Par contre ça fait 11 jours
que nous sommes partis de Mar del Plata et notre prévi météo
ne tient plus. Il serait bon d’avoir quelque chose et on décide
de contacter en HF (radio grandes ondes, qui porte à des
milliers de kilomètres) le « patagonian net ».
C’est Wolfgang, un passionné de radio et de voile basé
à Valparaiso qui anime tous les matins une sorte d’émission
qui relie les bateaux tout autour de la Patagonie. Et qui va désormais
nous appeler chaque jour avec une météo à deux
jours en suivant notre progression. Grâce à lui on
verra venir les changements de vent qui sont devenus très
fréquents et on s’organisera en fonction. Il faut continuellement
adapter la voilure du bateau aux conditions, car les changements
de temps sont très brusques : prises de ris, larguer les
ris, re-prise de ris, nous devons rester super réactifs.
Le
22 on approche donc le Détroit de Lemaire avec une prévision
de bon vent du Nord passant à l’ouest à 15h.
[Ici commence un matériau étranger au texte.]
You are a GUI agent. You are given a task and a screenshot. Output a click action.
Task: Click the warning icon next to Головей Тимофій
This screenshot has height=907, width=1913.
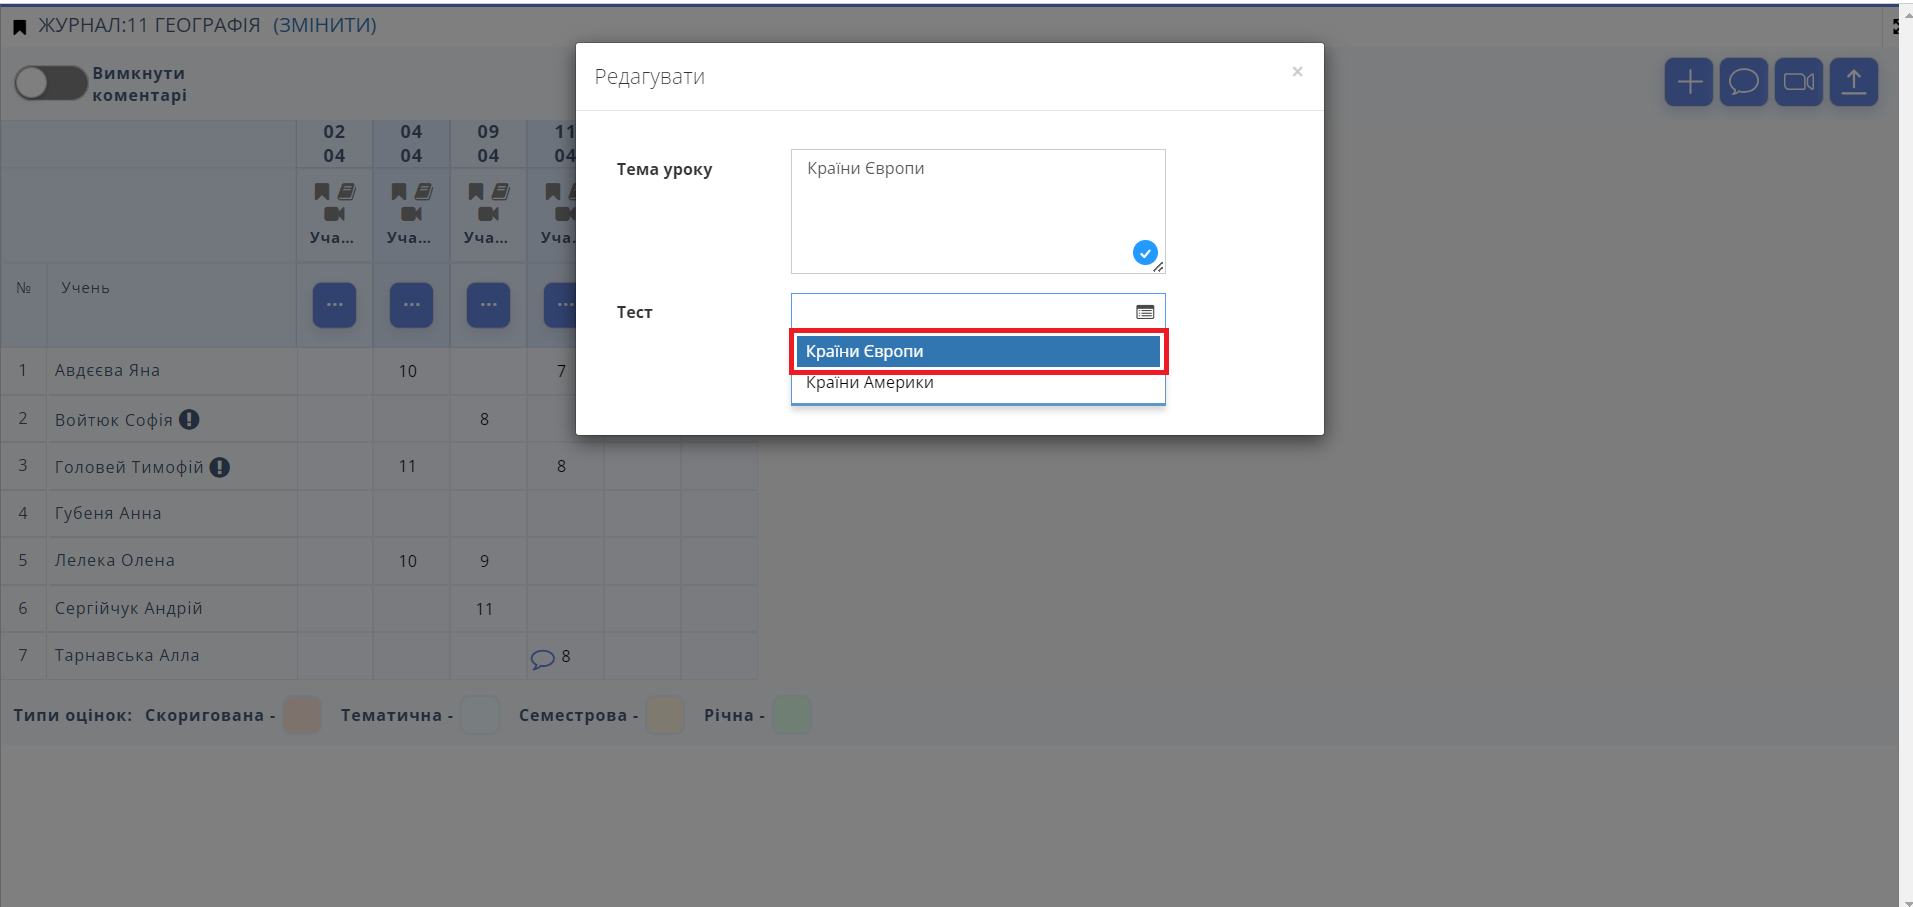(x=220, y=467)
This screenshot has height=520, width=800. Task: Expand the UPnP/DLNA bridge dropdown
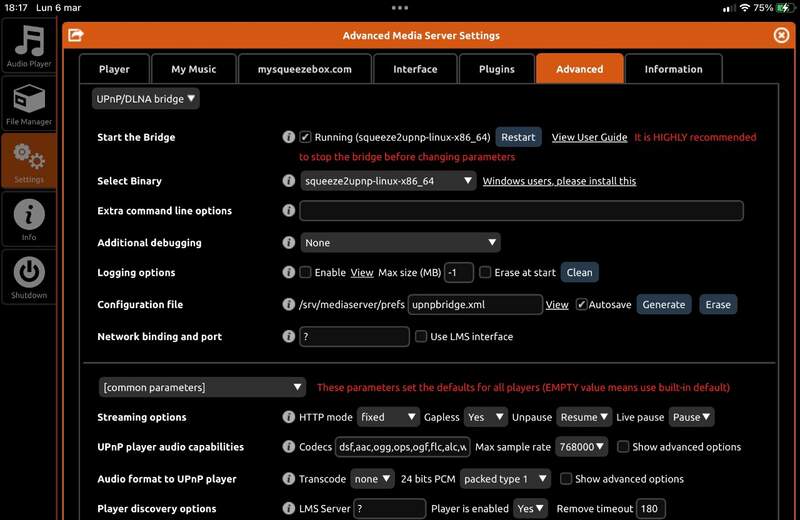(146, 98)
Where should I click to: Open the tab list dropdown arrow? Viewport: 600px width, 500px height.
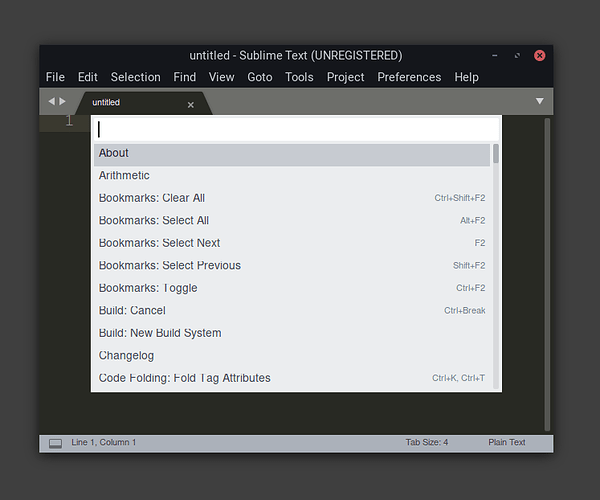[x=540, y=101]
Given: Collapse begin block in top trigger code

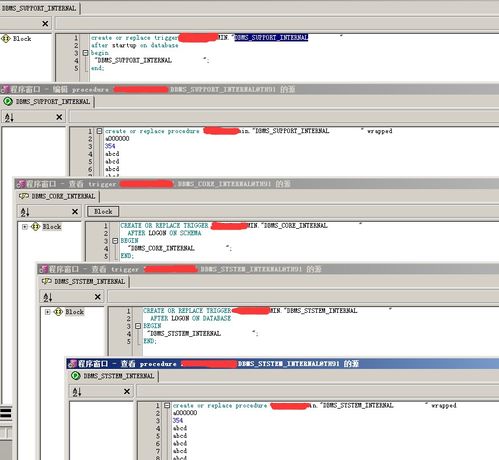Looking at the screenshot, I should (x=85, y=53).
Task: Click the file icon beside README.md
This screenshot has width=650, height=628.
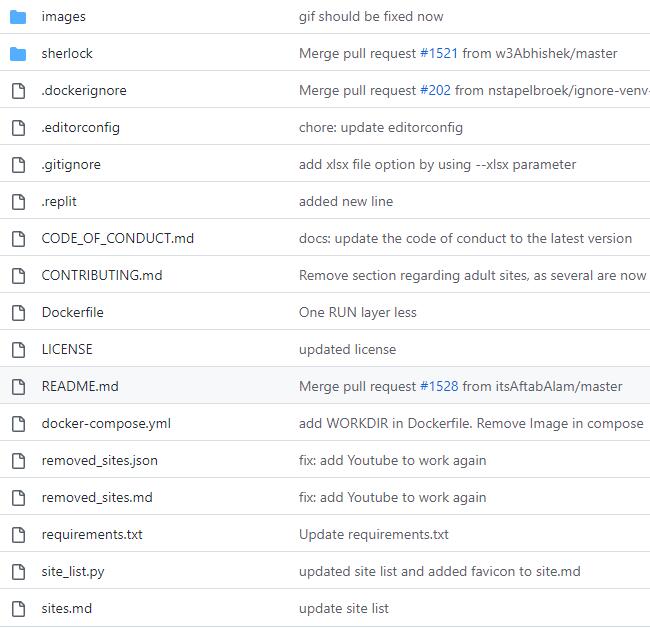Action: click(x=18, y=386)
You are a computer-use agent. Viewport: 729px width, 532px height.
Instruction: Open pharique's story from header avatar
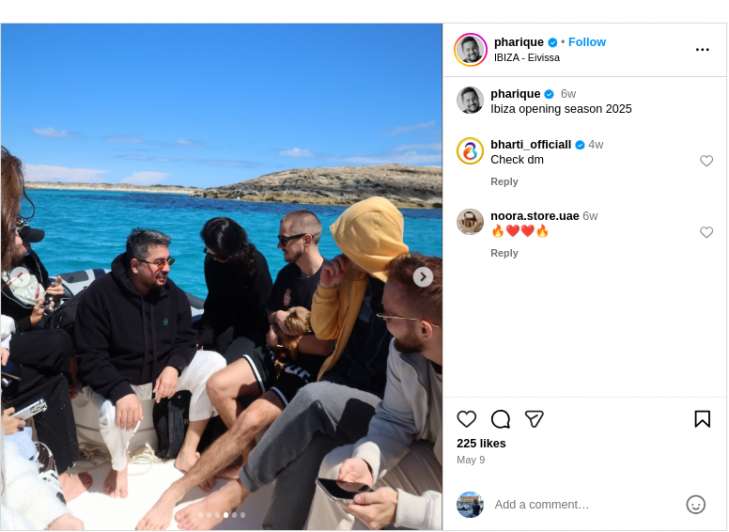[x=470, y=49]
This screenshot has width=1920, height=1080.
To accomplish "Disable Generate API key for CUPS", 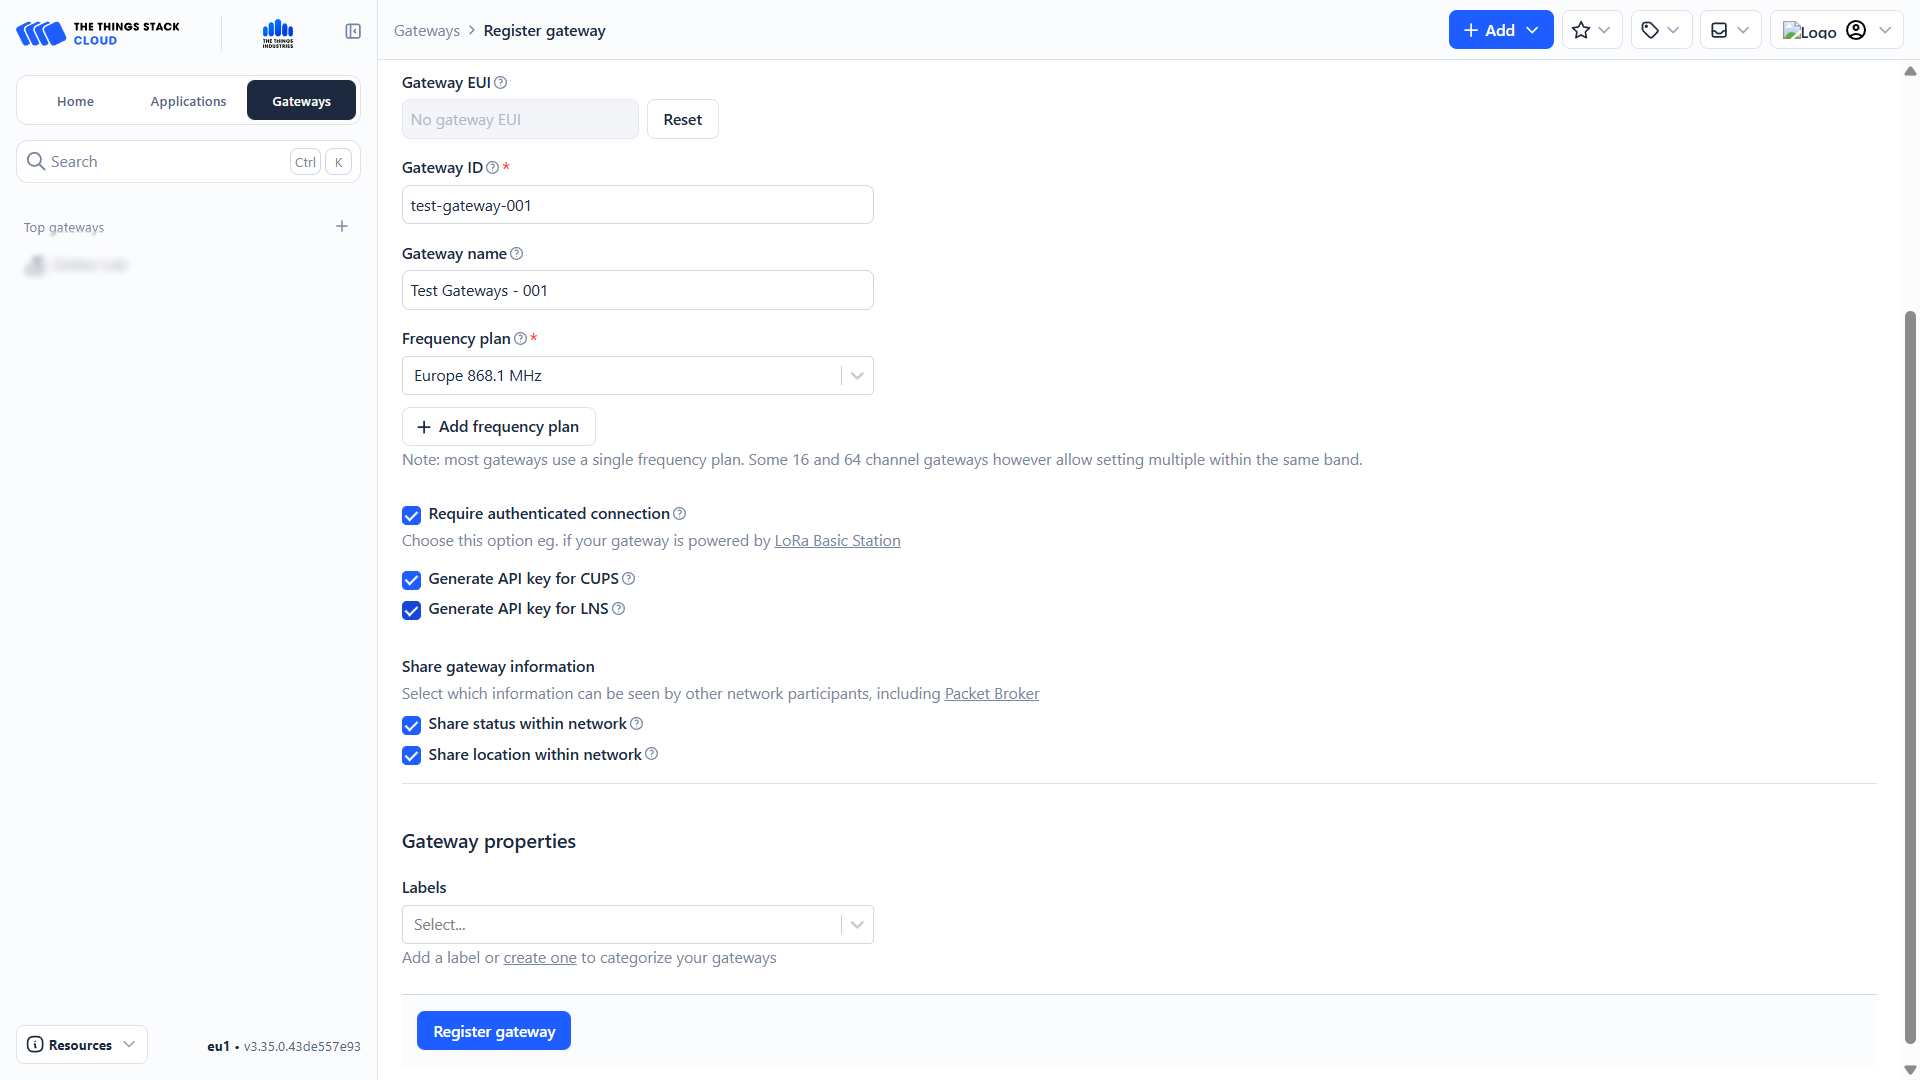I will point(411,581).
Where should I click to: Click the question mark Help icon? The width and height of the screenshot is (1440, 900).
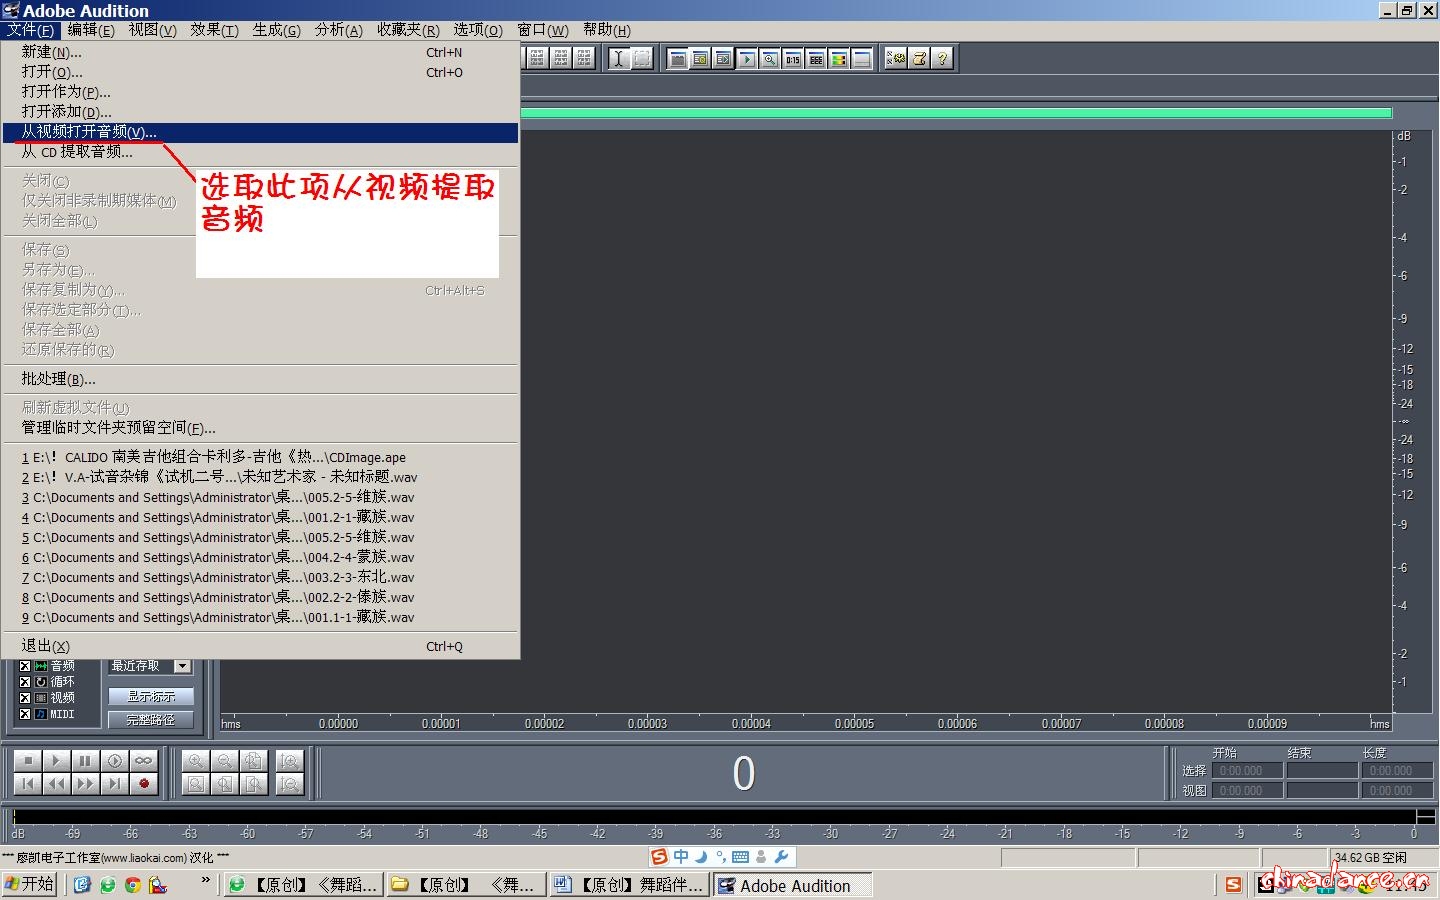942,59
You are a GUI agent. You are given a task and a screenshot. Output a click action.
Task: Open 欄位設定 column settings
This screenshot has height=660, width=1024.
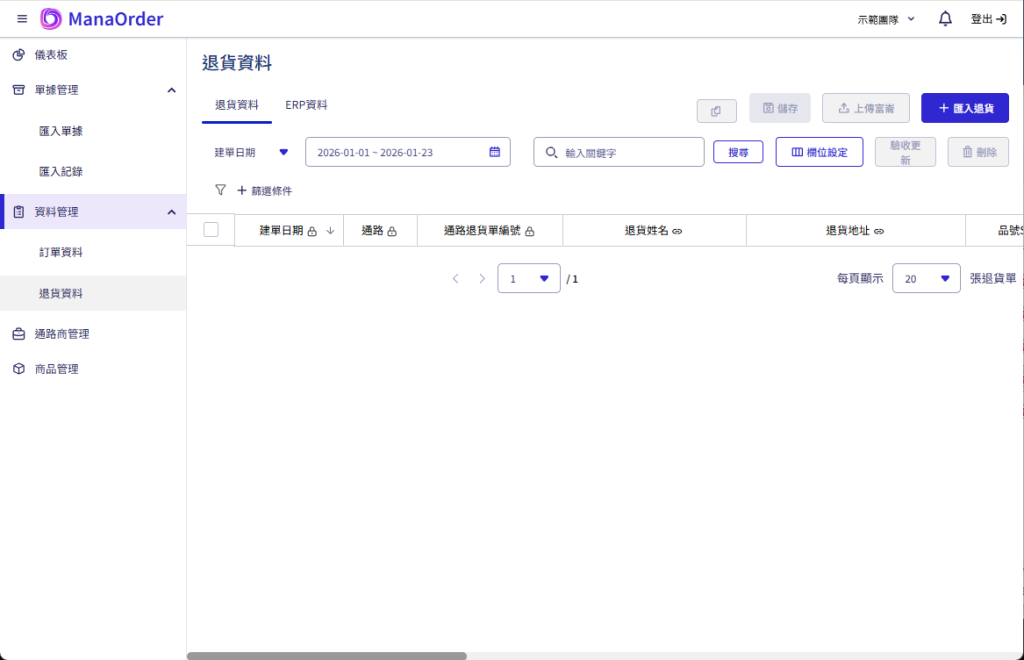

Cela nous permettrait de passer avec la marée de 7h car les
courants sont forts et il est difficile de lutter contre. Malheureusement
ça ralentit dans les dernières heures et à
10 heures et on doit se mettre à la cape devant le détroit
pour attendre la prochaine marée. Pas de chance, le vent
d’ouest prévu par Wolfgang s’avère monter
sud ouest 30 nœuds ce qui rend le passage impossible : nous
rebroussons donc chemin et allons nous abriter à Bahia Tétis.
C’est une baie sauvage et pleine de Kelp : de grandes algues
à travers lesquelles on doit slalomer pour trouver un passage
vers le mouillage. Il est 22h et il fait encore grand jour. On va
vite se coucher pour attraper la marée de demain matin à
6h. Au réveil, plus un souffle, c’est presque uniquement
au moteur que nous remonterons le canal Beagle jusqu’à
Ushuaia. En entrant, nous croisons PRB démâté
au mouillage, et retrouvons Makao qui quelques jours plus tôt
a eu 40 nœuds dans le Beagle.Benjamin, quant à lui,
il a dû rebrousser chemin sur Mar del Plata à cause
de sérieux problèmes moteur.
Le lendemain, un bateau de légende
vient se mettre à couple : L’esprit d’équipe
qui a gagné deux fois la withbread, et revient d’antarctique.
On est tous invités à bord pour partager un repas
avec Thierry et ses clients qui nous racontent le Cap Horn, le passage
du Drake les, glaciers… Ca donne envie ! Mais pour notre part,
on a du boulot pour remettre en état notre Ratafia.